The Bangladesh initiative has cheered people and groups all over the world who are trying, through networks like Health Action International (see action) to ensure that the promotion, sale and use of drugs is in the public’s interest.

One step along this path came in May 1984, when the World Health Assembly announced a meeting of experts to look at the way drugs were sold, and at the question of a marketing code similar to that operating for baby food sales. The Surgeon-General of the US promptly responded that his government ‘will oppose any move in WHO’ to introduce a pharmaceuticals marketing code. And since the US contributes one quarter of WHO’s budget such threats have to be taken seriously.

Consumers in the market places of the Third World need special protection. Cavalier promotion and use of dangerous or non-essential medicines is clearly not in their interests. Bangladesh has taken a brave step in trying to rationalise its drug market. It is not easy to stand up to the considerable power of big business - as the British government with its far less sweeping measures has also discovered.

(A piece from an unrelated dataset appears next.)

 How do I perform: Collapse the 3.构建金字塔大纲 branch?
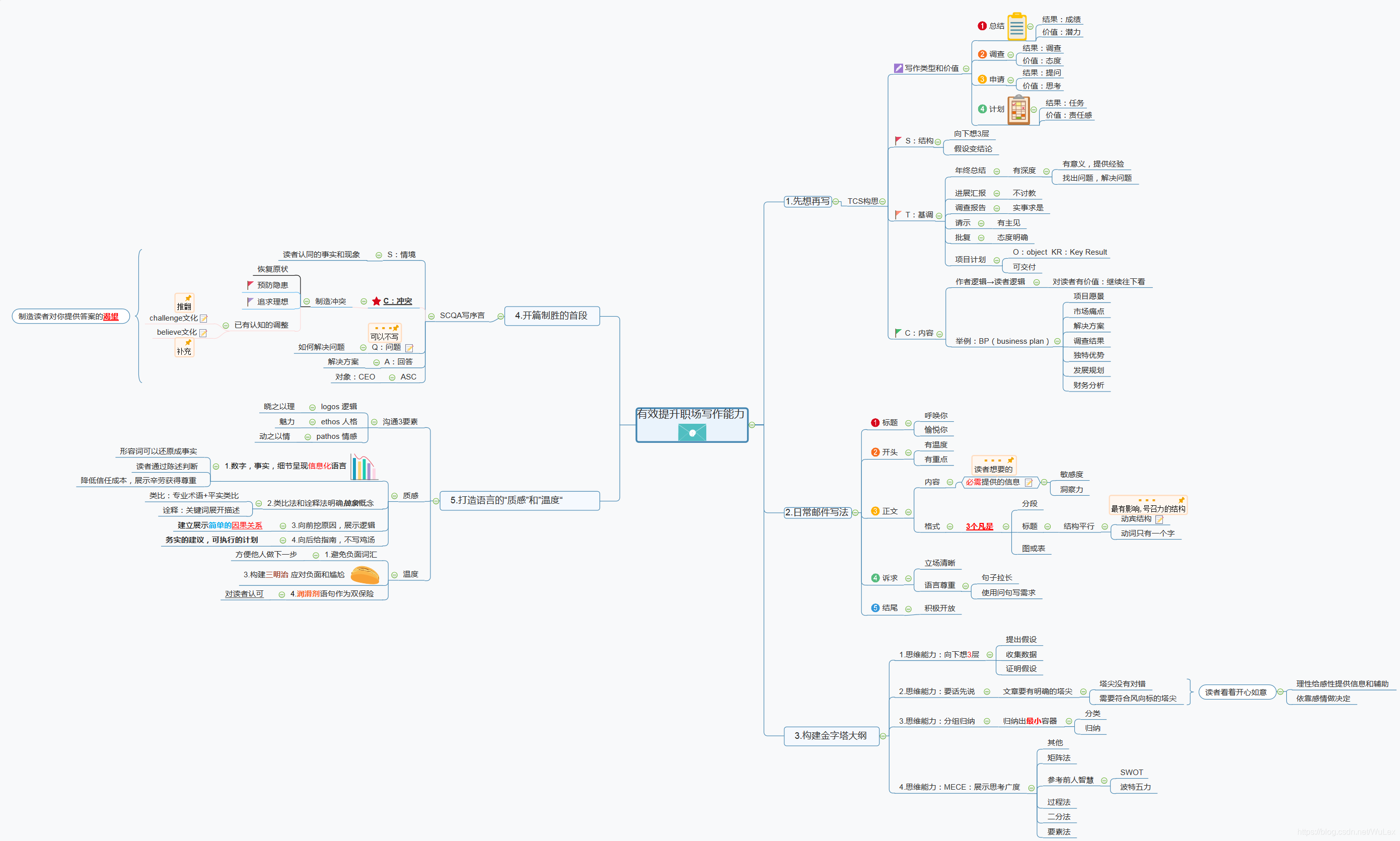tap(882, 736)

Illustration: Bill Sanderson Should it be brand or generic drugs - what’s in a name?

The difference between branded and generic drugs lies first in the name under which they are sold and second, the price they are sold at.

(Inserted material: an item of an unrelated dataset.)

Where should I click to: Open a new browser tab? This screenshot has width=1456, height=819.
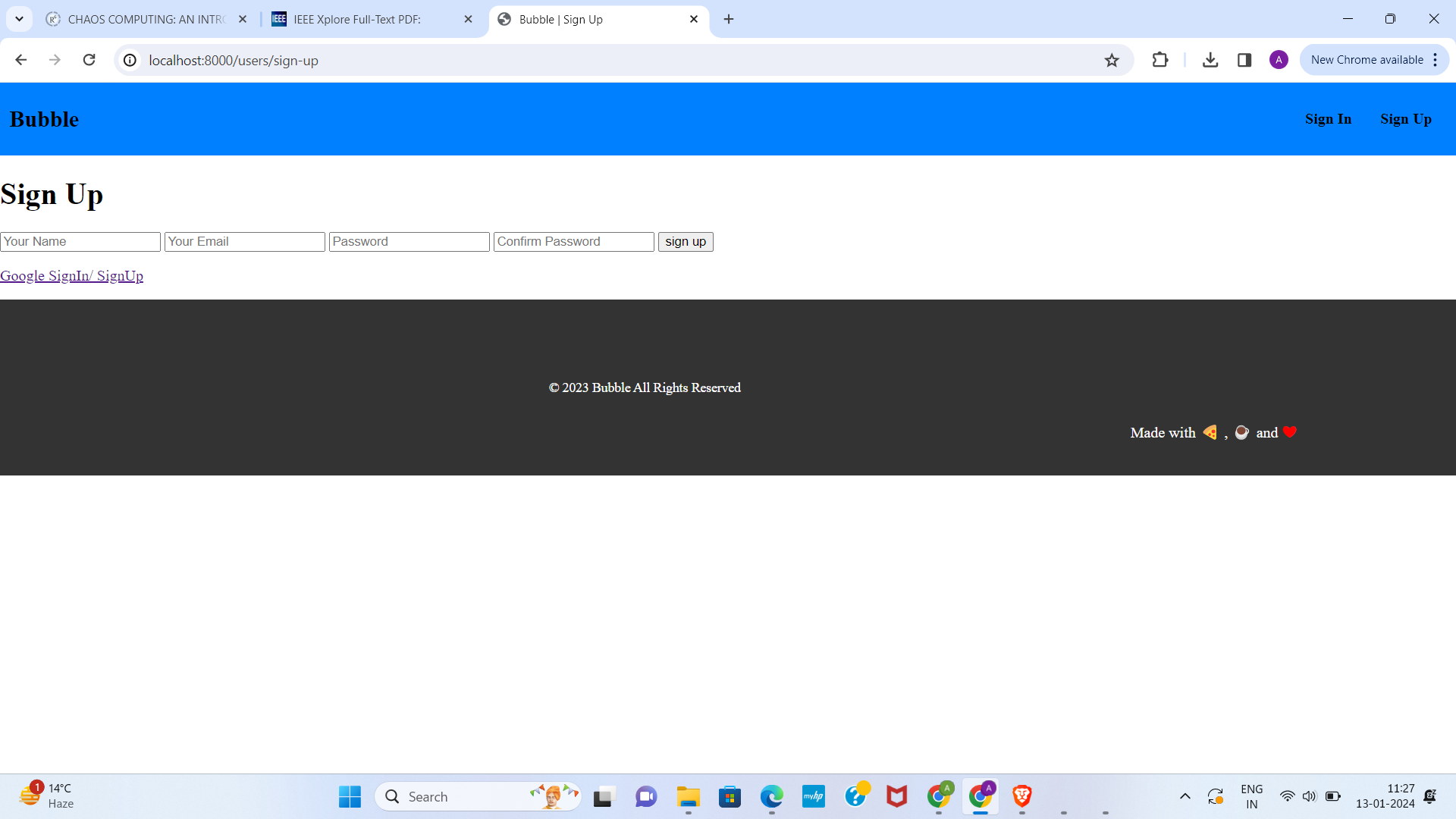(x=729, y=19)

When research chemists develop a new drug they refer to it by its full chemical name, The active ingredient or drug is then patented and given its generic or non-proprietary name - ‘diazepam’ for example. When the drug is ready to be launched on the market its manufacturer gives it an exclusive proprietary or brand name. So diazepam becomes Valium. Promotion ensures that we know that name, The drug is first protected by a monopoly which allows the producer to sell it at a high price to cover both the expense of research and the cost of promotion, Once the patent expires, generic drugs can be manufactured and sold alongside the branded one - but of course by this time ‘Valium’ is a household word, Generic drugs are cheaper, In 1983 the anti-depressant Imipramine cost $18 per 500 when sold under the Toframil name, and only $1,65 as a generic,

The British government recently made a gesture towards cutting its spending on drugs - currently £1,500 million ($1,650 million) per year - by blacklisting 1,800 preparations considered unnecessary or expensive. This move, designed to prune £80 million ($88 million) from the drugs bill, will encourage doctors to prescribe cheaper generic drugs from an approved list. Blacklisted drugs can still be prescribed but the patient will have to pay the full price - double or treble the current subsidised NHS charge of £2.00, ($2.20),

The blacklist applies only to minor drugs like tranquillisers, antacids, painkillers, cough medicines, laxatives, vitamins and tonics. The government initially approved a whitelist of 31 minor drugs in these categories but opposition from some doctors and a million dollar campaign from the drug industry persuaded the government to expand this list to 120,

It’s even more important to control the use of medicines in the Third World. Here there is less money to spend. A rational health policy based on the World Health Organization’s list of 200 or so essential preparations, with careful control of the drug marketing and generic prescribing will complement the health and nutrition improvements vital to saving lives in developing countries.

Mozambique, with all the health care needs of a poor tropical country, has licensed only 350 different products since 1975. Norway requires companies seeking a license to prove actual medical need before one is granted; they’ve licensed under 1,000 drugs.

It’s very different in countries where they’ve only to prove that a product isn’t actually unsafe. A British doctor can chose from 17,000 different items and it’s a similar number in West Germany, the USA, Brazil and India.

Perhaps it’s time to clear out the medicine cabinet.